Der Verwaltungs-Aufwand dafür ist immens: Will man wirklich Unit-Tests für den kompletten Code entwerfen und mitführen, dann wird das die Menge des Quellcodes ganz deutlich erhöhen: Ich schätze mal, das in etwa der doppelte Umfang dabei rauskommt. Das kann natürlich ganz erheblich zur Qualität des Codes beitragen - es kann aber auch ein einziger Verwaltungs-Albtraum werden.

Die Integration der Tests ist ganz gut gelungen: Es gibt sogar eine statistische Aussage darüber, wieviel Prozent des Codes tatsächlich getestet wurden. Diese Aussage ist natürlich nur so gut, wie die vom Tester implementierten Tests - und sagt daher letztlich gar nichts aus. Alles was die Sache dann tut, ist die Qualitätsprüfung mit einer zusätzlichen Indirektion zu versehen. Als Werkzeug mag das hilfreich sein - überzeugt davon bin ich für meinen Fall aber nicht.

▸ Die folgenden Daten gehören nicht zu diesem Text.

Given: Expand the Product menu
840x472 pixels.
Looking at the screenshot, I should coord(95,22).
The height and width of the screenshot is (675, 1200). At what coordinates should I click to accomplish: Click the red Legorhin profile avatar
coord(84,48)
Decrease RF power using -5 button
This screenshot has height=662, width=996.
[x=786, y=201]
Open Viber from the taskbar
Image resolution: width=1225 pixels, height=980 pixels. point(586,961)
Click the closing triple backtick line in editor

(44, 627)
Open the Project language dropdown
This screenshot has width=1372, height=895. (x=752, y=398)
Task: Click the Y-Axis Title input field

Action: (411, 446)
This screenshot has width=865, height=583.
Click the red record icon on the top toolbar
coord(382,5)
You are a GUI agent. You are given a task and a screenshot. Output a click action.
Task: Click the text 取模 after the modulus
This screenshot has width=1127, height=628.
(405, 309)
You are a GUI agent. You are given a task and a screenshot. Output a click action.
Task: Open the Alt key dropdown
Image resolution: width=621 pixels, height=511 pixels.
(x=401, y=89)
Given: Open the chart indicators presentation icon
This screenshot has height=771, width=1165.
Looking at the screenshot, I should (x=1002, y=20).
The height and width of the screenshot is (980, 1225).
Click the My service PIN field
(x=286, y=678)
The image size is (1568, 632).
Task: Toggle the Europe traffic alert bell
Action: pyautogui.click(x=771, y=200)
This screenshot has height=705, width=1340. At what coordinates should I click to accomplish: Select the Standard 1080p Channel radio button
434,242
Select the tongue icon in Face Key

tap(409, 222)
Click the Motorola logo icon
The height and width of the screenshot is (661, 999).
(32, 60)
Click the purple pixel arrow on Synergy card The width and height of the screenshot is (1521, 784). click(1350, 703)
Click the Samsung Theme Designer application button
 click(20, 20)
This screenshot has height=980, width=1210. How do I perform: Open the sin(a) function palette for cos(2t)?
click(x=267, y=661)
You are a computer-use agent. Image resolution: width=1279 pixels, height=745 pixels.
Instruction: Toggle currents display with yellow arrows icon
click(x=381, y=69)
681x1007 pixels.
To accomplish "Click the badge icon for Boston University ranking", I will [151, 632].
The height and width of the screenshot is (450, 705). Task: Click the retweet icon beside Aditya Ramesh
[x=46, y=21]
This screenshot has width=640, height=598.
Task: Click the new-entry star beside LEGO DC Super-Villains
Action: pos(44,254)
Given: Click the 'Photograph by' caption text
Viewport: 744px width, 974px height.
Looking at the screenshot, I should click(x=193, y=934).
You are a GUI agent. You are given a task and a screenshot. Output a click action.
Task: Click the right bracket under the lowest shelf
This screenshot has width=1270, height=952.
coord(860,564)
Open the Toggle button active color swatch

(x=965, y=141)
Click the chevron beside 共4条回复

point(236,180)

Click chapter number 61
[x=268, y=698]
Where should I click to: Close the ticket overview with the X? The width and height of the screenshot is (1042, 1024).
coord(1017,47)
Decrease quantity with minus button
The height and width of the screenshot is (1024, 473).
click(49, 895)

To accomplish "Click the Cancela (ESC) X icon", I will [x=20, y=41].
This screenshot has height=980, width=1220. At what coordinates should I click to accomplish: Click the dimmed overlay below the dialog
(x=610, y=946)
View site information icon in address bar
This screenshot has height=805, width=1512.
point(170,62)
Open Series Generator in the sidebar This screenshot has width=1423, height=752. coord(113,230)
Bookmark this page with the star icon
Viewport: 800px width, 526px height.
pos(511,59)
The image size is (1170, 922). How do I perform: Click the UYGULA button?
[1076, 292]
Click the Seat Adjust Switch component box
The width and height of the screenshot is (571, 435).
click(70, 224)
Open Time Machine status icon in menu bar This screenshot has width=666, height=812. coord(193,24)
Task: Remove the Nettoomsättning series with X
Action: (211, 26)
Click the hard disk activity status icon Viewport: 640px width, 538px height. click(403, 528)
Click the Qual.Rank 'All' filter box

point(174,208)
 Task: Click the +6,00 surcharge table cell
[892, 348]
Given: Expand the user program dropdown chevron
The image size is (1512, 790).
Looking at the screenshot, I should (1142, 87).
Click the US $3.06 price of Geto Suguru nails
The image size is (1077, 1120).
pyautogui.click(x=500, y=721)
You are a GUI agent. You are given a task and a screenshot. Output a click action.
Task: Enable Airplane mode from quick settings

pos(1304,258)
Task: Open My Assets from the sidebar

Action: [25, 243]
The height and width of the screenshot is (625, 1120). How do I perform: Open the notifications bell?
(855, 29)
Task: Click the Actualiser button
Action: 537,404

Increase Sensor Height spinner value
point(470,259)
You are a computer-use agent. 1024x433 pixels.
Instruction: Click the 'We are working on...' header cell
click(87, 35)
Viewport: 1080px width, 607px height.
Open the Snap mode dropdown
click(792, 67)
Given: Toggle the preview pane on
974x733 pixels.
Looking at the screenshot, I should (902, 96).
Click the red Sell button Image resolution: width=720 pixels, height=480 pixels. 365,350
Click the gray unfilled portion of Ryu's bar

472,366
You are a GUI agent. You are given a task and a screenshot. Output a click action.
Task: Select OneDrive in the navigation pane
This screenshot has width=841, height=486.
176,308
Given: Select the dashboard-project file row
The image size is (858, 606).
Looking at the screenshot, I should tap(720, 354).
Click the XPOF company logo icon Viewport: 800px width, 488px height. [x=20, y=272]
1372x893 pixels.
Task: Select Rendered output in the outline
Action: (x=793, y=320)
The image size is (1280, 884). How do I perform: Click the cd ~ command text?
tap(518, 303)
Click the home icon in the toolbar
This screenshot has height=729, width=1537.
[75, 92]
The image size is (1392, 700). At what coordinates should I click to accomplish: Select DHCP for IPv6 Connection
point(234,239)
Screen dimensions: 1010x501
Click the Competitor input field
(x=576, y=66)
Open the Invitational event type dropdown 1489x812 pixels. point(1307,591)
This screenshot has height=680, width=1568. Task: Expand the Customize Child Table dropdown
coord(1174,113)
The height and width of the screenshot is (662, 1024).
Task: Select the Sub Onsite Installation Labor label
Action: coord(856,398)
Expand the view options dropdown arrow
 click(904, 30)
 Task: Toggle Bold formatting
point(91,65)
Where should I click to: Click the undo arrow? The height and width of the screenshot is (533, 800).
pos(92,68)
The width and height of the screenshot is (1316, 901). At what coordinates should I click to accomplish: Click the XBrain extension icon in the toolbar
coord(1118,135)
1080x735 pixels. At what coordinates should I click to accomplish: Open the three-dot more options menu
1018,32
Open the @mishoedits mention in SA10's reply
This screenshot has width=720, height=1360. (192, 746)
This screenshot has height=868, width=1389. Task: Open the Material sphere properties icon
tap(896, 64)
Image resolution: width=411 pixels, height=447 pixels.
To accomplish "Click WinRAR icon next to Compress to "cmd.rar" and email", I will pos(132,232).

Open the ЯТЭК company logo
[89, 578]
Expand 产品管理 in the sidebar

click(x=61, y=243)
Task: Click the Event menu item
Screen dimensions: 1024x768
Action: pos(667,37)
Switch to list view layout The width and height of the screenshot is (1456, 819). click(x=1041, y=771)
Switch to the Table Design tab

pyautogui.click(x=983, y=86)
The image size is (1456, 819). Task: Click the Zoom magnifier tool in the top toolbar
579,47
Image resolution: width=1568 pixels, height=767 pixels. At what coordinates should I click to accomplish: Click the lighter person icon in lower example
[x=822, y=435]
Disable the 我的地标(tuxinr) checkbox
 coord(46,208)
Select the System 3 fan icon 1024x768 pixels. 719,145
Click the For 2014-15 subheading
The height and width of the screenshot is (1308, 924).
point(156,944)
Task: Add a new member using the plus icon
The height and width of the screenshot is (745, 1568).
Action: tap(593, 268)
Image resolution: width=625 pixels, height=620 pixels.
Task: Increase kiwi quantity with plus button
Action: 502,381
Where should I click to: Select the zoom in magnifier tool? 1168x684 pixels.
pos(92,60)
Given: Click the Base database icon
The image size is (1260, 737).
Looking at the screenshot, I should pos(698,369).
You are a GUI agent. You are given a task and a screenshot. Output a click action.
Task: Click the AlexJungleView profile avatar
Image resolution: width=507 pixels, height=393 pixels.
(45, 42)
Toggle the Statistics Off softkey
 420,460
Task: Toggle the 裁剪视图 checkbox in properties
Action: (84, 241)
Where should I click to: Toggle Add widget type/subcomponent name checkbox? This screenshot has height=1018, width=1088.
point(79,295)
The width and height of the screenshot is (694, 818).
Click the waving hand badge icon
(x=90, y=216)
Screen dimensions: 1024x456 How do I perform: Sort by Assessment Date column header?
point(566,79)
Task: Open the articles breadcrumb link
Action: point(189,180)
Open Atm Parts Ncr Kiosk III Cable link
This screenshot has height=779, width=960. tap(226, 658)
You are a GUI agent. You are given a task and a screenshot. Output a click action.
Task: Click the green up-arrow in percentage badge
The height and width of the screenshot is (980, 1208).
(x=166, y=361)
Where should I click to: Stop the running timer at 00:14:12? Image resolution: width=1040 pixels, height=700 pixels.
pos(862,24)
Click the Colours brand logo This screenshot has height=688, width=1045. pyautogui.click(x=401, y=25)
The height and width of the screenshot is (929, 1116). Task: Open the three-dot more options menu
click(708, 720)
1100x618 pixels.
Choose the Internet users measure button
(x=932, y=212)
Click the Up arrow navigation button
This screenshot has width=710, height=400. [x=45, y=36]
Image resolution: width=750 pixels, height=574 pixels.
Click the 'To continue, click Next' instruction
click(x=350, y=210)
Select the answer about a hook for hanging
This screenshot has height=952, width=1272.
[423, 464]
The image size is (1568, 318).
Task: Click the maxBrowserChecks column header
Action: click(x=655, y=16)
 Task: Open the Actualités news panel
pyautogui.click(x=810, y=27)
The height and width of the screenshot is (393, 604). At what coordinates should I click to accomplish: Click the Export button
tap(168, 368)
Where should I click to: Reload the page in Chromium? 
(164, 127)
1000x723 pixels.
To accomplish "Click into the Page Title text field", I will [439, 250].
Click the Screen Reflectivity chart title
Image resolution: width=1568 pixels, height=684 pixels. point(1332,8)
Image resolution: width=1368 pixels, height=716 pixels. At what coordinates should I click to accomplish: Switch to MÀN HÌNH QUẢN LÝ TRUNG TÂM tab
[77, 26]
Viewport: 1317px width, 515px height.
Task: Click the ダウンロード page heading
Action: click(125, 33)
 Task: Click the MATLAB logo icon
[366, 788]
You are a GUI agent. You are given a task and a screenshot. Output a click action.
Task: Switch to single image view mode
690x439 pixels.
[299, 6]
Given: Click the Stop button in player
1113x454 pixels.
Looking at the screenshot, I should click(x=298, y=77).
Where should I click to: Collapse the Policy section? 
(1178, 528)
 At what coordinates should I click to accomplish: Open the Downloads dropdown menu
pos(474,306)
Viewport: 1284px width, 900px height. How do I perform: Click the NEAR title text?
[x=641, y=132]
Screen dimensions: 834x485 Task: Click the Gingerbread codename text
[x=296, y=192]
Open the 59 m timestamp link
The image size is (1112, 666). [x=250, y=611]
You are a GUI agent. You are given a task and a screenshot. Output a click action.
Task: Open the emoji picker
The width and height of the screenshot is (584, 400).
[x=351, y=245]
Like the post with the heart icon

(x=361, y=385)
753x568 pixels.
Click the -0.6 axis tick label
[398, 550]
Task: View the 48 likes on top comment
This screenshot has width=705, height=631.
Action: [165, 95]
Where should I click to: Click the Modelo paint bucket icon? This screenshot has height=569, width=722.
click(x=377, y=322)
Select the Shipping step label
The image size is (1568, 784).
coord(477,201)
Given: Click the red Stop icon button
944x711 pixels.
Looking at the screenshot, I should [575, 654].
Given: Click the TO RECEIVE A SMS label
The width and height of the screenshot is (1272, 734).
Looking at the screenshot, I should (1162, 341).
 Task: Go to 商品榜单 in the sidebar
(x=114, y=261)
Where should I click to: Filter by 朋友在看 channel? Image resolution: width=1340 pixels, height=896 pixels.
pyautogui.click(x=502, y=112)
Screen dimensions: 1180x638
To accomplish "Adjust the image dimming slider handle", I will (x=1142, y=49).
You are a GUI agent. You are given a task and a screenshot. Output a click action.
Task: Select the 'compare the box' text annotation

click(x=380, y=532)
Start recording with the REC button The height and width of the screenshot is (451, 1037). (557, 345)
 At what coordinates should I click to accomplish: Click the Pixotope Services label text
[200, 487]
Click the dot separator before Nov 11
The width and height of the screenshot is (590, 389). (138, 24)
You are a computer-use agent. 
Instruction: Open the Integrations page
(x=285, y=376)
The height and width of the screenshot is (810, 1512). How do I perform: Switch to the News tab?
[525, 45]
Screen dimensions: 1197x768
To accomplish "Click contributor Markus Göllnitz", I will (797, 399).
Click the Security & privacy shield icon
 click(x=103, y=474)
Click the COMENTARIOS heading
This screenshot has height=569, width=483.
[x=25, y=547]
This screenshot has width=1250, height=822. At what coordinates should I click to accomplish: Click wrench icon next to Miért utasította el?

Was man übrigens nicht testen kann: Windows.Forms. Benötigt man einen Test bei dem sichergestellt wird, das ein Klick auf einen Button einen bestimmten Dialog öffnet: Pech gehabt - das geht nur mit einem manuellen Test. Und dabei handelt es sich im Wesentlichen um ein Textdokument, das man Schritt für Schritt abarbeitet: Besser als nichts, aber nicht viel besser als nichts.

Was es auch nicht gibt ist ein integriertes Defekt-Tracking: Wer also denkt er könne seine Bug-Datenbank durchd die Einführung des Team Systems loswerden - falsch gedacht.

Die 'Developer Edition'

Die Developer-Edition ist die mit den meisten Tools: Unter anderem gibt es statische Code-Analyse, Profiler mit Sampling und Instrumentation, Build-Checks, ein Regelsystem-Mechanismus für Coding-Conventions, Unit-Testing und einen Klassen-Designer.

Das sind alles nette Tools - auch wenn man in Einzelfällen vielleicht ein wenig zweifelnd sein darf: So halt ich 'Klassen-Designer' einfach nur für eine extrem umständliche Methode Code zu verwalten - auch wenn es sicherlich Fälle gibt wo sowas ganz handlich ist.

Die meisten der Tools kann man auch ohne den (auch etwas teuren) Team Foundation Server benutzen: Ob man aber für die Integration dieser Tools tatsächlich den erheblich höheren Preis vom 'visual Studio Team System Developer Edition' im Vergleich zum normalen Visual Studio bezahlen will: Ansichtssache - und meine Ansicht ist: Nein, das will ich nicht. Da verwende ich lieber weiterhin 'externe' Werkzeuge.

Für wen ist das ganze geeignet ?

Ein klares Wort: Habe keine Ahnung. Ich schätze, Ein Projekt das weniger als 3o Personen beschäftige, kann das ganze Team System gar nicht vernünftig nutzen - schon allein der Verwaltungsaufwand den man treiben muss wird die Effektivität bei kleineren Projekten eher verringern. Wirklich nützlich wird die Sache sicher erst bei Projekten mit viel mehr Entwicklern, Testern und ja, auch Architekten. Das bedeutet auch: Firmen die 'normale' Windows-Programme entwickeln - auch recht umfangreiche Programme wie zum Beispiel unser Faltwerksprogramm das sich im Multi-Megabyte Bereich an Quellcode mit tausenden von beteiligten Dateien befindet - sind fürs Team System schlicht zu klein.

Für solche 'kleinen' Projekte fehlen auch elementare Tools wie Testmöglichkeiten für Windows.Forms oder ein Defekt-Tracking System. Wer normale Windows-Anwendungen baut, der ist in Microsofts Augen 'nur' professioneller Entwickler - und hält sich besser an das normale Visual Studio 2005. Und an 'externe' Tools fürs Revions Control, Defekt Tracking, fürs Build, Profiling und die Einhaltung von Coding-Conventions.